I don’t tend to think much of the episodes where Haiyore! Nyaruko-san tries to get serious, but this is one of the better examples so far. It certainly isn’t thanks to the plot device of Kuuko’s sister, who’s one of the more annoying characters of the season – I’d be quite happy if Nyaruko really did lock her in that room for a few millenia. And I’m not all that sympathetic to Nyaruko’s sob story, either.
The odd thing is, I think I like Mahiro and Kuuko as a couple better than Mahiro and Nyaruko (or Nyaruko and Kuuko, for that matter). There was a charm and romantic spark to their supposedly fake romantic moments (which Kuuko admitted weren’t entirely fake) that I’ve frankly never seen between he and Nyaruko. And Kuuko actually thinks about the reasons she’s attracted to him, and they’re good ones. All Nyaruko ever does, really, is fall back on the “I’m the main character so it has to be me!” gag – the irony being, of course, that she’s almost surely right. Even when she manages to break down his walls a little, she has to blow it by stuff like coming to the breakfast table with lies about all the things they did together the night before. I think Nyaruko could take a few lessons from Kuuko on how to win a guy over – which is also some pretty good irony.
Comedy-wise, there wasn’t really all that much happening this week, which is not a good thing where this series is concerned – usually, though in this case the plot worked well enough to carry the episode modestly well. We had a very funny bit with Kuuko trying to think up baby names combing her name with Mahiro’s (my favorite was Kuroko – “If it’s a boy he’ll play basketball, and if it’s a girl we’ll send her to Academy City”) and another solid gag with Yoriko spinning tales of her courtship (why don’t we ever see Mahiro’s Dad, anyway?) to Shanta-kun. Sadly Hastur remains mostly irrelevant, which is an ongoing problem for this series. For all its edginess it doesn’t really have the guts to treat Hastur as a serious romantic option for Mahiro, which relegates him either to being the punch-line, the peacemaker or irrelevant altogether apart from the occasional episode that focuses on him as a stand-alone.
Mushibugyou – 06
The plot thickens, as they say – and given the news that Mushibugyou is going to be a two-cour series (at least) that’s good news, as there should be time to sort it out.

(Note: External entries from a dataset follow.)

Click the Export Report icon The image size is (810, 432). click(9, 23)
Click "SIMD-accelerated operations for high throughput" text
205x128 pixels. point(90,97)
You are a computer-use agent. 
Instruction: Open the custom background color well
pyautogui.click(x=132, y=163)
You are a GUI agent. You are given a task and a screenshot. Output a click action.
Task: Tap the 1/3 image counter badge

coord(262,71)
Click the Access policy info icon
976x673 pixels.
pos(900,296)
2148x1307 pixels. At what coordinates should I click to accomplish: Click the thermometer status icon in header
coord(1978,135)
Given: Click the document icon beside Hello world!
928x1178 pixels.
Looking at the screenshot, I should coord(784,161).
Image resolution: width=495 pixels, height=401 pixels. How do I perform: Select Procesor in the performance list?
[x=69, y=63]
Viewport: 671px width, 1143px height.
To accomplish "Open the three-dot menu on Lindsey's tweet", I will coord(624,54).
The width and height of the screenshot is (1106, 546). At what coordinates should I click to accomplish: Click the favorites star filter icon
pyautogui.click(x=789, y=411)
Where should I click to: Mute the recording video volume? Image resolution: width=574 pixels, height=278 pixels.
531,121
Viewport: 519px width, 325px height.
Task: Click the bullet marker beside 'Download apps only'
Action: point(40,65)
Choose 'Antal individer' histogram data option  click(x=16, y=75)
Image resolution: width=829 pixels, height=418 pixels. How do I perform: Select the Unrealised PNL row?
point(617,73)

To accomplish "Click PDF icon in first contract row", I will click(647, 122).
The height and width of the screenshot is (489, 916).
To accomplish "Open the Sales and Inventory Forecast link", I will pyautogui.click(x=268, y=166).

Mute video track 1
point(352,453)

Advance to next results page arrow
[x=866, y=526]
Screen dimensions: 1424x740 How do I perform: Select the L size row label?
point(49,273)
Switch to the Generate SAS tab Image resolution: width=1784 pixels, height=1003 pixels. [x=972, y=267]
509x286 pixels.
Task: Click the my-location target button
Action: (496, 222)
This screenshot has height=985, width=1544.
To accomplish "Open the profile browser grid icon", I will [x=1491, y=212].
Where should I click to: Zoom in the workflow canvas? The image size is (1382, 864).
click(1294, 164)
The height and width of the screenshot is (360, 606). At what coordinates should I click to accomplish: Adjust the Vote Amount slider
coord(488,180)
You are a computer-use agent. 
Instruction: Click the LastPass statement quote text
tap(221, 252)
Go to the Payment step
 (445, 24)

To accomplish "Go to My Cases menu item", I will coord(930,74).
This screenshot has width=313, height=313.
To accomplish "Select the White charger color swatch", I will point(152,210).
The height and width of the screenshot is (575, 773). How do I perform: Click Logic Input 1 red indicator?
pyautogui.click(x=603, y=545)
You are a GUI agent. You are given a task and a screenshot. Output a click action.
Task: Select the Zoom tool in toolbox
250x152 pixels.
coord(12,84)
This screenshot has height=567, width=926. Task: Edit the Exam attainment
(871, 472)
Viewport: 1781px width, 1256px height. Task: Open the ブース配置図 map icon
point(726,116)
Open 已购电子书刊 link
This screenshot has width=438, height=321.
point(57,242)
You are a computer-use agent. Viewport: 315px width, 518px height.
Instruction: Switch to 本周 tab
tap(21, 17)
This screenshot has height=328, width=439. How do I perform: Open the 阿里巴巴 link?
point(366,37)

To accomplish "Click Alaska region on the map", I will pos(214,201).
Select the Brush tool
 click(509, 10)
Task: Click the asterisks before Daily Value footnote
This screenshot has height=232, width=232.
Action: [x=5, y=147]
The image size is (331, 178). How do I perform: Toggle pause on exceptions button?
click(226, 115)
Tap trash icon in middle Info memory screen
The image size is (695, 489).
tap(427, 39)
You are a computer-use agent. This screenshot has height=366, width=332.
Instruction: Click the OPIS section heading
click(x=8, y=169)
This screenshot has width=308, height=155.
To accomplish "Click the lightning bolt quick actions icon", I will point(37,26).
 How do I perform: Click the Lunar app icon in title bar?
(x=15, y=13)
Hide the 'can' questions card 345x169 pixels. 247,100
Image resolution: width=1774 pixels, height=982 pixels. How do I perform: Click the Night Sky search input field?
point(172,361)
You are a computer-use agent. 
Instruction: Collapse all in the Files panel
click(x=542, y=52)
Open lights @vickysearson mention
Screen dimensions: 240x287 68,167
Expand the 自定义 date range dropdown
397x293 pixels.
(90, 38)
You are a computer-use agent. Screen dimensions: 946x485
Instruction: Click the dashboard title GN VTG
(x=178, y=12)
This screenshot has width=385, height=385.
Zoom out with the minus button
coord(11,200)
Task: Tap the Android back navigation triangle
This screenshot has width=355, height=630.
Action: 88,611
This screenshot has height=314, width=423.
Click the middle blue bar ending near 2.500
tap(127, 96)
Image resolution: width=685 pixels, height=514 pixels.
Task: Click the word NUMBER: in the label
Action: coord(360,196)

The big addition to the cast is Nagatomimaru, the gent in the Noh mask we saw at the end of the last episode. He’s an odd sod to say the least – an insect otaku and hikimomori (although the latter turns out to be not really true given the reveal at the end of the episode), he’s broken into the Insect Magistrate in an attempt to get a look at their secret library, desperate to learn why giant insects suddenly appeared 100 years earlier. I’d kind of like to know myself. He’s played by Fukuyama Jun in what for him amounts to a somewhat understated performance, yet another big name in a cast full of them.
As if last week’s introduction of a giant flea wasn’t disturbing enough, this time it’s a giant mosquito – another bug I especially dislike even in its normal size. Nagatomimaru ends up being the latest member of Jinbei’s harem, swept along by his honesty and martial spirit, and while his attempted break-in to the library proves disastrous he does prove useful in helping Jinbei defeat the aforementioned O-Ka. But not before convincing himself it was all a dream even as the bug sucked the blood out of a bystander with grotesque sound effects.
As it turns out Nagatomimari is none other than Tokugawa Ieshige, the heir to the Shogunate. Mushibugyou has taken some major liberties with history – the real Ieshige was facially deformed and had a speech impediment, this one is a bishounen voiced by Jun – but it’s true he was an odd man thought unsuited for the succession by most of his father’s retainers. His connection to the Insect Magistrate should prove an interesting complication – he agrees to Kotori’s deal that he keep secret what he eventually sees in the archives in return for having his identity protected, but only if he can come and play with Jinbei every day. And what he was saw a map with a strange crest on it, showing a giant “X” through the South of Japan, leading to the inescapable conclusion that there are major conspiracies at work here.